# Adagrad


## The Algorithm

We use the variable $\mathbf{s}_t$ to accumulate past gradient variance as follows.

$$\begin{aligned}
    \mathbf{g}_t & = \partial_{\mathbf{w}} l(y_t, f(\mathbf{x}_t, \mathbf{w})), \\
    \mathbf{s}_t & = \mathbf{s}_{t-1} + \mathbf{g}_t^2, \\
    \mathbf{w}_t & = \mathbf{w}_{t-1} - \frac{\eta}{\sqrt{\mathbf{s}_t + \epsilon}} \cdot \mathbf{g}_t.
\end{aligned}$$


In [None]:
%matplotlib inline
import math
import tensorflow as tf
from dl import tensorflow as dl


In [None]:
def adagrad_2d(x1, x2, s1, s2):
    eps = 1e-6
    g1, g2 = 0.2 * x1, 4 * x2
    s1 += g1**2
    s2 += g2**2
    x1 -= eta / math.sqrt(s1 + eps) * g1
    x2 -= eta / math.sqrt(s2 + eps) * g2
    return x1, x2, s1, s2

def f_2d(x1, x2):
    return 0.1 * x1**2 + 2 * x2**2

eta = 0.4
dl.show_trace_2d(f_2d, dl.train_2d(adagrad_2d))

In [None]:
eta = 2
dl.show_trace_2d(f_2d, dl.train_2d(adagrad_2d))
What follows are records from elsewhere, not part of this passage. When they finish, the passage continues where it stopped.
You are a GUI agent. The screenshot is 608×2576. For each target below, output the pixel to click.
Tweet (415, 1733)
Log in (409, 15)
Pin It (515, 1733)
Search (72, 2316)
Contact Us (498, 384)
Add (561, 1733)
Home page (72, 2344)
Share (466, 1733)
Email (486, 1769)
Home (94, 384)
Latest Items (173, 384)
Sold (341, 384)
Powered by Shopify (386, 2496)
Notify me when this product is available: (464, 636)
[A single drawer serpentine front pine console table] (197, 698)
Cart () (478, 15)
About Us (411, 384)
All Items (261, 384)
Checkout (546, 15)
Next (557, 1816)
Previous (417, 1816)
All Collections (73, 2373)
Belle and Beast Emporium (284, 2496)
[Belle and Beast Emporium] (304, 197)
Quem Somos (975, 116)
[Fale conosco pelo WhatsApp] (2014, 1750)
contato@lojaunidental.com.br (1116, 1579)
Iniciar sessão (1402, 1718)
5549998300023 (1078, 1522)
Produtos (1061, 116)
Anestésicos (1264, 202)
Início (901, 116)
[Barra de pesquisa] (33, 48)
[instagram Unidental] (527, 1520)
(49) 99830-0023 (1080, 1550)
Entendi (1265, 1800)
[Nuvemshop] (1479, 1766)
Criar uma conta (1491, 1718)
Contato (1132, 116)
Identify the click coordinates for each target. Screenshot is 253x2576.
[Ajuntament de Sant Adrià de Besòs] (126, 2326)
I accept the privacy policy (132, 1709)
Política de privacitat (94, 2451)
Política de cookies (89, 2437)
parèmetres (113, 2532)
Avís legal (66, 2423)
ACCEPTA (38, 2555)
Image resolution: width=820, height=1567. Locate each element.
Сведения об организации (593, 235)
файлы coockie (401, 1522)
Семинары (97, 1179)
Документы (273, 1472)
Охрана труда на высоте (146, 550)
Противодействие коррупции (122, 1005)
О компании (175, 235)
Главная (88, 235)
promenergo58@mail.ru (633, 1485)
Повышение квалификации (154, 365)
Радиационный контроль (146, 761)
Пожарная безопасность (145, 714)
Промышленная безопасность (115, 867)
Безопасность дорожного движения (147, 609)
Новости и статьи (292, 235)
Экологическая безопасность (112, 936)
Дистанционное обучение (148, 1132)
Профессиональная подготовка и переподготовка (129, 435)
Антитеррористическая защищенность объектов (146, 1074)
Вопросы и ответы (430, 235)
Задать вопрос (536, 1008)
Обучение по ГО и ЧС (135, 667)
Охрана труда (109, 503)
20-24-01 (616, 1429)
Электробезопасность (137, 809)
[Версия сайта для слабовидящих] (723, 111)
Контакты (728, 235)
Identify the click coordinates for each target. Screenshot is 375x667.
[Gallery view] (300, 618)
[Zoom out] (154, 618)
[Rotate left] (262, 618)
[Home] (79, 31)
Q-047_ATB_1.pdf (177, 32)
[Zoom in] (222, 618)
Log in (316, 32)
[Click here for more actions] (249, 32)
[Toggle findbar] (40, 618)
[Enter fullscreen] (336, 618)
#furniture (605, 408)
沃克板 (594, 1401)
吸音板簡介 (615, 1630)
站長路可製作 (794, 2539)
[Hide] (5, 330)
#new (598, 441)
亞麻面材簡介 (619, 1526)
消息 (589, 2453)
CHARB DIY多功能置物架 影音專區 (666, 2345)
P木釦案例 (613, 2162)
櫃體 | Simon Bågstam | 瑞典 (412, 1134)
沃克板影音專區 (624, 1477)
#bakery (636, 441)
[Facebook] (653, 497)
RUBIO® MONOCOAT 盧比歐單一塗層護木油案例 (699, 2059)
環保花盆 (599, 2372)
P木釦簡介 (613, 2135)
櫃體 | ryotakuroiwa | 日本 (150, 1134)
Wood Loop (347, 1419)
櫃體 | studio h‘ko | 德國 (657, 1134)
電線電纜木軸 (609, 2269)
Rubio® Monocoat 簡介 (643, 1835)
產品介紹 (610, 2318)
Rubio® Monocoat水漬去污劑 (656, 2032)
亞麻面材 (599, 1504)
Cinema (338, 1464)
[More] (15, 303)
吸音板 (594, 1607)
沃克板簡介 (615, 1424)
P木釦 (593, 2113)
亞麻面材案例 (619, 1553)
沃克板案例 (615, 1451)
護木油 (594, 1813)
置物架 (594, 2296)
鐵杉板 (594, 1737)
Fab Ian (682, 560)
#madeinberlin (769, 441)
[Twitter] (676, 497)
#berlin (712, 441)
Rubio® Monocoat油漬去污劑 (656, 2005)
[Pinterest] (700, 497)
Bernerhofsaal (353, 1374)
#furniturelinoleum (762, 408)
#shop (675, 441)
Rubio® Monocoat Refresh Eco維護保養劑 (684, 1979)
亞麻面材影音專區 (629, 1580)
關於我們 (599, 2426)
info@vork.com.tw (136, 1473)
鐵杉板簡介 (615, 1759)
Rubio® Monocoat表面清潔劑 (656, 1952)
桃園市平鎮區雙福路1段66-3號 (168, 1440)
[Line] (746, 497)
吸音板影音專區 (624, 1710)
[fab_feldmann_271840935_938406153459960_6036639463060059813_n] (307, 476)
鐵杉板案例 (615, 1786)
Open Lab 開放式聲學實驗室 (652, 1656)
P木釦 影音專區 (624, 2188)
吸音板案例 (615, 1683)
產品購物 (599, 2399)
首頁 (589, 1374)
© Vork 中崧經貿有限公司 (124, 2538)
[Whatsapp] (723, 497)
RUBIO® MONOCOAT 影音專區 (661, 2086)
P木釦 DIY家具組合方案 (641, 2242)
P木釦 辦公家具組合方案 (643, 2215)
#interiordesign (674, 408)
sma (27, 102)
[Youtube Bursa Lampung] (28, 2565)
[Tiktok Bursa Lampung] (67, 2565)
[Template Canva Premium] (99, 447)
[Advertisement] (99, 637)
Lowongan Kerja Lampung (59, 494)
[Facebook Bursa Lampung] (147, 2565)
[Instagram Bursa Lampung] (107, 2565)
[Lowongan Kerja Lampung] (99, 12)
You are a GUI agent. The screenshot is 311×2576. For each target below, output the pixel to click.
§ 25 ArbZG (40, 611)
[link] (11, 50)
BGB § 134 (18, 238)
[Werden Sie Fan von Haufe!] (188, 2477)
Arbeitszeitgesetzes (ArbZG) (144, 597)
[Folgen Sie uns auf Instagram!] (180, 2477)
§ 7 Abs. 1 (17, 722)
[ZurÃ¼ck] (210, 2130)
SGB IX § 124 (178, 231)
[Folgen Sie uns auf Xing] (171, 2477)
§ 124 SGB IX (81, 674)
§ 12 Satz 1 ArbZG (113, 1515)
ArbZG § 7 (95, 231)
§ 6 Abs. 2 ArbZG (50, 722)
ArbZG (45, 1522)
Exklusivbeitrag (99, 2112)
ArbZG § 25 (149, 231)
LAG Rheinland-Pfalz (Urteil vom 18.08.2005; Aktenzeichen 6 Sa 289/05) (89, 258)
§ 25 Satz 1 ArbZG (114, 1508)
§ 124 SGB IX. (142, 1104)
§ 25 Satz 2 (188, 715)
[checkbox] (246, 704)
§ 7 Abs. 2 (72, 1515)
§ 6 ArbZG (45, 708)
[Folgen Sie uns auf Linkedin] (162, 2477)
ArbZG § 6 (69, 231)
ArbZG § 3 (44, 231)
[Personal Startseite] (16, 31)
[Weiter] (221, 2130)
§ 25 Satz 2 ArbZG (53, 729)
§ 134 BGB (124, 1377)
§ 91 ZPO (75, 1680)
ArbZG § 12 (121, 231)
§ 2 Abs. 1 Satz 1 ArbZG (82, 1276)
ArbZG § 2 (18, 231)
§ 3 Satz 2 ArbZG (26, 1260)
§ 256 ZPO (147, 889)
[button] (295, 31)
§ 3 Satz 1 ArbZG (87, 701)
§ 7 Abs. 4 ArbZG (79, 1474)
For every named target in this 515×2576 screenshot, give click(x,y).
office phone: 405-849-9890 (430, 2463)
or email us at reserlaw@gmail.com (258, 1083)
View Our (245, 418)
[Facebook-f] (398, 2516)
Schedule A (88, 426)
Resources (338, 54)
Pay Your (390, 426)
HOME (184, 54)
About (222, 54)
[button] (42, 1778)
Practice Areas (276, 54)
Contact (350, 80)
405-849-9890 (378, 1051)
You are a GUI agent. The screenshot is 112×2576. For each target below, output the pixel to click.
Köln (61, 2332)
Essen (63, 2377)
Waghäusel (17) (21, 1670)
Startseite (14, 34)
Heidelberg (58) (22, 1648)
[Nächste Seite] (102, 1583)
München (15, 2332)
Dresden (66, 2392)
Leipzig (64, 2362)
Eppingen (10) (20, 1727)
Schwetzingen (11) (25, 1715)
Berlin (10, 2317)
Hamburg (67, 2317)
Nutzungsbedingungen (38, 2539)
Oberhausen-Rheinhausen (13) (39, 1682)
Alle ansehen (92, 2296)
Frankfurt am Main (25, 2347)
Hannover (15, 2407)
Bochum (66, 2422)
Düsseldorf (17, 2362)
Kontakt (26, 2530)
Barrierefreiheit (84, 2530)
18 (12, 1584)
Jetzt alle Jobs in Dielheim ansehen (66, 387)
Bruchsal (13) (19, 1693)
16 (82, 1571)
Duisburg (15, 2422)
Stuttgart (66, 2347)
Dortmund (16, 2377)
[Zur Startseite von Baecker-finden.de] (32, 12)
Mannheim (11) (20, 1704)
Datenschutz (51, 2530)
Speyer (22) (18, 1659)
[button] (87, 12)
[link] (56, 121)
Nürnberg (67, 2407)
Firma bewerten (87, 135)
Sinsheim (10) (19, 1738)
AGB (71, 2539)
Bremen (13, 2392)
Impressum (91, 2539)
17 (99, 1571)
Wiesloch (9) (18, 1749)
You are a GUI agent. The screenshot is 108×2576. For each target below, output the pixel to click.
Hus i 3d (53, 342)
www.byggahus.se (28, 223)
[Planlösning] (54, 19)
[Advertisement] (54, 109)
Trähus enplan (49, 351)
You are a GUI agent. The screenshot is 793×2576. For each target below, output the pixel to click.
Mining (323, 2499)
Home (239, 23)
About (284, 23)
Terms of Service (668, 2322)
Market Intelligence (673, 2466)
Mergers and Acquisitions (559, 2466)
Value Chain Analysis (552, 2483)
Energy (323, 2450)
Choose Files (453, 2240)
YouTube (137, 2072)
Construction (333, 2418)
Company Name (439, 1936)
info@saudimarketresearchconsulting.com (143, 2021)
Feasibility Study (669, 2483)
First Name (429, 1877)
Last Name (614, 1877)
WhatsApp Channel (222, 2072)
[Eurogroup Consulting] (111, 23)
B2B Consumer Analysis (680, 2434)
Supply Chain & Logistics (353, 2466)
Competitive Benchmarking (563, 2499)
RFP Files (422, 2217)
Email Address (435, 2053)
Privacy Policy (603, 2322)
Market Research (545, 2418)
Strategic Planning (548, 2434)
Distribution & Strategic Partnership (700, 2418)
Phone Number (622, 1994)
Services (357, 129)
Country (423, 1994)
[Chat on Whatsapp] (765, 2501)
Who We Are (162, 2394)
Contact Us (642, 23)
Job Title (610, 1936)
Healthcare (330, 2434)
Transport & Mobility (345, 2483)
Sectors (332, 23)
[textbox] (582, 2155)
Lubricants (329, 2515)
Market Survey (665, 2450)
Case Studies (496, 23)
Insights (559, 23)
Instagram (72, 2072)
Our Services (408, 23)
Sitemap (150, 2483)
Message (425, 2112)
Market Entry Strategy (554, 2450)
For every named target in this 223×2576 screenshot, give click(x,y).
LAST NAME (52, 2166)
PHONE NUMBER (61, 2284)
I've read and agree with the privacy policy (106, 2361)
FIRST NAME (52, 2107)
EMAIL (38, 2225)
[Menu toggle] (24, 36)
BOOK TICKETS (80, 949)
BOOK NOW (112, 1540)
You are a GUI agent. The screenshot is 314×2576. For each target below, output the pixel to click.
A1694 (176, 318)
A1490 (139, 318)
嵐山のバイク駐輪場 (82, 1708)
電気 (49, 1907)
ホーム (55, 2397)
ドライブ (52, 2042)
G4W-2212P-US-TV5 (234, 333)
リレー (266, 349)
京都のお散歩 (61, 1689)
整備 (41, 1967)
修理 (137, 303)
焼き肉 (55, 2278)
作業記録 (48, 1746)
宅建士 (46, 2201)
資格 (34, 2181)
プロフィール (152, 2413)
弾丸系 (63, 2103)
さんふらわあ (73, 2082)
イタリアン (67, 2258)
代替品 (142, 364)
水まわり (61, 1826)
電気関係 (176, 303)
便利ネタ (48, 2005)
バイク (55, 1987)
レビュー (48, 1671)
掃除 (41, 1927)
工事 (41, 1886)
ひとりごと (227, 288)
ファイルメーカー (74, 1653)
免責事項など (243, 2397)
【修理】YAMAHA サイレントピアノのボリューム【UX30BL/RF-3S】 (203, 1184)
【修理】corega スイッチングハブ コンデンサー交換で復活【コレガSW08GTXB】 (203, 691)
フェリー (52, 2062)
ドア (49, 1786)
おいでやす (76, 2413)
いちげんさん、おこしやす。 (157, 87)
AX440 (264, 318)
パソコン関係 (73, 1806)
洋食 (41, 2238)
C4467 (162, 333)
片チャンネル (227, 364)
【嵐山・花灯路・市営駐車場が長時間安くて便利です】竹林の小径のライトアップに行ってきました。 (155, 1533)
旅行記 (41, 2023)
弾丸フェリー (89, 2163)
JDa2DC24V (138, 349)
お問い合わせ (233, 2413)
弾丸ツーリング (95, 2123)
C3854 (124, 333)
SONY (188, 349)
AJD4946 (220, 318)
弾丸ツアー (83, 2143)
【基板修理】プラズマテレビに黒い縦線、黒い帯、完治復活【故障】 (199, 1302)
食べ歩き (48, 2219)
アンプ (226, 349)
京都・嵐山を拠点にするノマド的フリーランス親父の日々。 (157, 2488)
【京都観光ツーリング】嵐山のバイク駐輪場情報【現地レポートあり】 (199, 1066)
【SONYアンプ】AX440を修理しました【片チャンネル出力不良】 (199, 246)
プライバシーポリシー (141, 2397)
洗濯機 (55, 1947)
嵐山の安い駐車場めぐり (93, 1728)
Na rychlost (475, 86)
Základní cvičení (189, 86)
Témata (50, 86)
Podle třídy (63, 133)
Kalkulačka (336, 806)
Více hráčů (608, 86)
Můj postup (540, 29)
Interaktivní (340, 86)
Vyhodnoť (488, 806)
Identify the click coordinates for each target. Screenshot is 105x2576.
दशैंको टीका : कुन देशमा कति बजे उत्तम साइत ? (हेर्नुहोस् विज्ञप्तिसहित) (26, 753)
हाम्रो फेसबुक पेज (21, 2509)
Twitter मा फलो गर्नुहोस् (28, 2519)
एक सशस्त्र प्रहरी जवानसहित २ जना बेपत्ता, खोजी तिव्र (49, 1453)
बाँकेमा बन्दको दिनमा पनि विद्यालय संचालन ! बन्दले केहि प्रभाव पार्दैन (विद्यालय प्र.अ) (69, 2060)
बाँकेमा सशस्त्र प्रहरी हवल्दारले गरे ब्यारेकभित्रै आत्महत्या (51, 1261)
## Implementation from Scratch


In [None]:
def init_adagrad_states(feature_dim):
    s_w = tf.Variable(tf.zeros((feature_dim, 1)))
    s_b = tf.Variable(tf.zeros(1))
    return (s_w, s_b)

def adagrad(params, grads, states, hyperparams):
    eps = 1e-6
    for p, s, g in zip(params, states, grads):
        s[:].assign(s + tf.math.square(g))
        p[:].assign(p - hyperparams['lr'] * g / tf.math.sqrt(s + eps))

In [None]:
data_iter, feature_dim = dl.get_data_ch11(batch_size=10)
dl.train_ch11(adagrad, init_adagrad_states(feature_dim), {'lr': 0.1},
               data_iter, feature_dim);

## Concise Implementation



In [None]:
trainer = tf.keras.optimizers.Adagrad
dl.train_concise_ch11(trainer, {'learning_rate': 0.1}, data_iter)